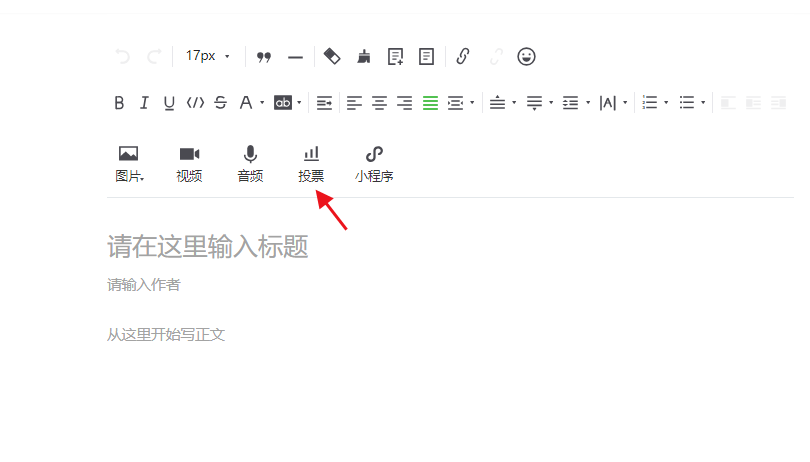
Task: Click the emoji smiley face icon
Action: click(x=526, y=57)
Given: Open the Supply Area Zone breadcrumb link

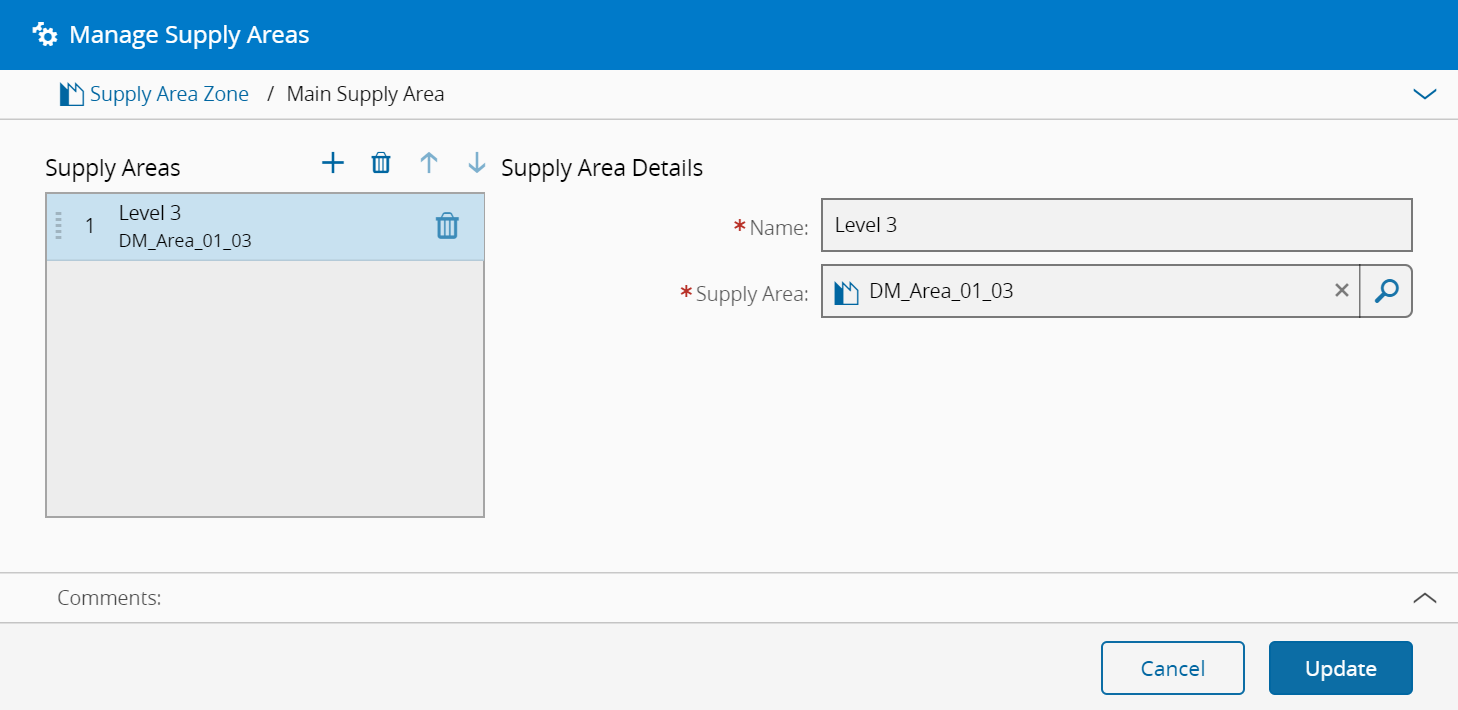Looking at the screenshot, I should pyautogui.click(x=169, y=94).
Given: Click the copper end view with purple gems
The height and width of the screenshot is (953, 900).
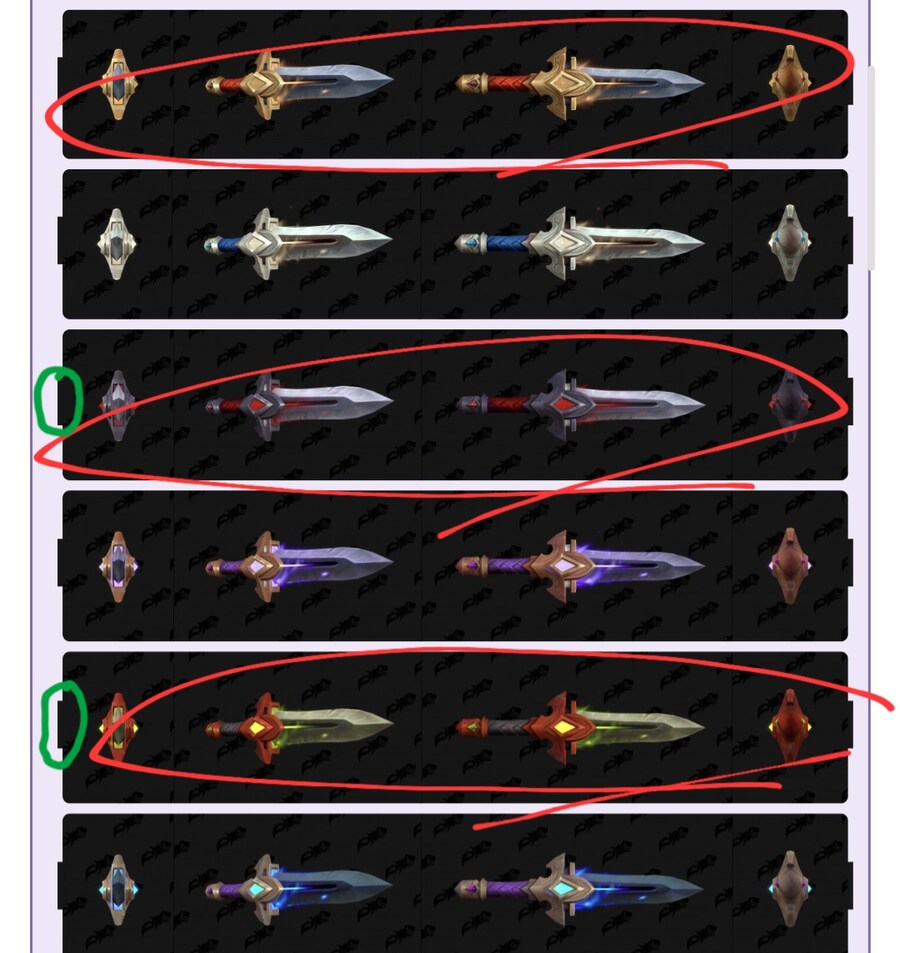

Work task.
Beginning with the line that contains "Given: Open the" and ending with the last line of the data above, output those lines exactly and nothing more, without any pictures.

Result of the exercise.
Given: Open the Supply Area Zone breadcrumb link

Looking at the screenshot, I should pyautogui.click(x=169, y=94).
Given: Click the copper end view with purple gems
The height and width of the screenshot is (953, 900).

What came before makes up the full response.